> **PROBLEM TO WORK ON**: Among the lines below, return each one that contains the word "link".
○ ○ ○ ○ ○
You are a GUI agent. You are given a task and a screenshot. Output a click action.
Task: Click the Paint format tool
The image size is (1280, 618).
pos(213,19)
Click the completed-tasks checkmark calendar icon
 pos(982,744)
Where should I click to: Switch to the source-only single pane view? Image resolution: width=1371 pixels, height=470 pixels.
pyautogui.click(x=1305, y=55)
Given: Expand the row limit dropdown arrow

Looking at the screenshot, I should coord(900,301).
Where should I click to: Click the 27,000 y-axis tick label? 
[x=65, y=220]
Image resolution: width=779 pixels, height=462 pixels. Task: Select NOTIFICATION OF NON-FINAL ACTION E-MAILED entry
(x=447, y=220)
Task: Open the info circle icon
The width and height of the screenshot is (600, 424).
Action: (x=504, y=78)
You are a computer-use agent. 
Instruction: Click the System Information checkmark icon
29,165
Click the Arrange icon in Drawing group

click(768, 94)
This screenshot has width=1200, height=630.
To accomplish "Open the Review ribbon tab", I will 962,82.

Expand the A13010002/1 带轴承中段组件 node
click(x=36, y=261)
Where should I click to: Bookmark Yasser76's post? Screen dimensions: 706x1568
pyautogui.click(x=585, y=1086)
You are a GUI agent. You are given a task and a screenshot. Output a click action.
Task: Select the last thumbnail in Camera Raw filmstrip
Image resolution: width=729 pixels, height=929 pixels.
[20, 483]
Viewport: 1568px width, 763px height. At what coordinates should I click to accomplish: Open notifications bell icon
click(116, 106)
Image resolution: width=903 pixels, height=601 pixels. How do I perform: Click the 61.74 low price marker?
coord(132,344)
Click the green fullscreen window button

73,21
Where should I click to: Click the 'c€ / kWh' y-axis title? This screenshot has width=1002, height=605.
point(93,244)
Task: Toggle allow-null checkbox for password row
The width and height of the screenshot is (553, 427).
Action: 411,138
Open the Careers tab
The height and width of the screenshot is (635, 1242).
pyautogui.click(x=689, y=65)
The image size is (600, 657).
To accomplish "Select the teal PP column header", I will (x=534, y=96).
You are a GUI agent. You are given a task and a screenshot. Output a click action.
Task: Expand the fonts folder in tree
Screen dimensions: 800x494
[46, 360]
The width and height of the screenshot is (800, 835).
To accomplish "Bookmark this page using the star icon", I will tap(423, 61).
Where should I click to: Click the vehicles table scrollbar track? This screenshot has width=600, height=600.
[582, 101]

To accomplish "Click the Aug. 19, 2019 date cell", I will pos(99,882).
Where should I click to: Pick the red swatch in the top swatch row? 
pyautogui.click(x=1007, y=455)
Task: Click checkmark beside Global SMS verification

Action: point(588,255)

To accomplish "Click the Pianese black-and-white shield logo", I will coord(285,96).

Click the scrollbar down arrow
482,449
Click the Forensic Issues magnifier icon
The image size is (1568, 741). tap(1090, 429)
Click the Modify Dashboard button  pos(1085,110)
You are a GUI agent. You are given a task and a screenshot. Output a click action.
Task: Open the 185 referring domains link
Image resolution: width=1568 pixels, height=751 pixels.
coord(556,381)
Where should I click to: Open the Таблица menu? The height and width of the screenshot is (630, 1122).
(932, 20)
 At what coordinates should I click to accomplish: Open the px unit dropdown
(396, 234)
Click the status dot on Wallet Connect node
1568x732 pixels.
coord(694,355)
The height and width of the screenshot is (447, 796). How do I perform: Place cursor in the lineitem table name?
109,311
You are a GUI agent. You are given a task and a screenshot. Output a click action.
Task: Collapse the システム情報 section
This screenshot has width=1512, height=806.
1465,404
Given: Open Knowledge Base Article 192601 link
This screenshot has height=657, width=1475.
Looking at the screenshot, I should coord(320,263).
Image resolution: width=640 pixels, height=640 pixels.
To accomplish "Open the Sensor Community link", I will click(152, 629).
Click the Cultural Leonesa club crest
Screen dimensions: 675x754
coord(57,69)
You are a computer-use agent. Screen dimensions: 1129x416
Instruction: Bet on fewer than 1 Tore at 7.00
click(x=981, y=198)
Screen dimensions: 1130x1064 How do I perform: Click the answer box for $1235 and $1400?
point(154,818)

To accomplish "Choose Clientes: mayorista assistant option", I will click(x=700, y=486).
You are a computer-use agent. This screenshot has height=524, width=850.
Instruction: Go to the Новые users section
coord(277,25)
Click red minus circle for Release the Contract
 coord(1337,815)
○ ○ ○ ○ ○
> **TASK OUTPUT**:
Task: Open the 185 referring domains link
Given: Open Knowledge Base Article 192601 link
To accomplish "Open the Sensor Community link", I will click(152, 629).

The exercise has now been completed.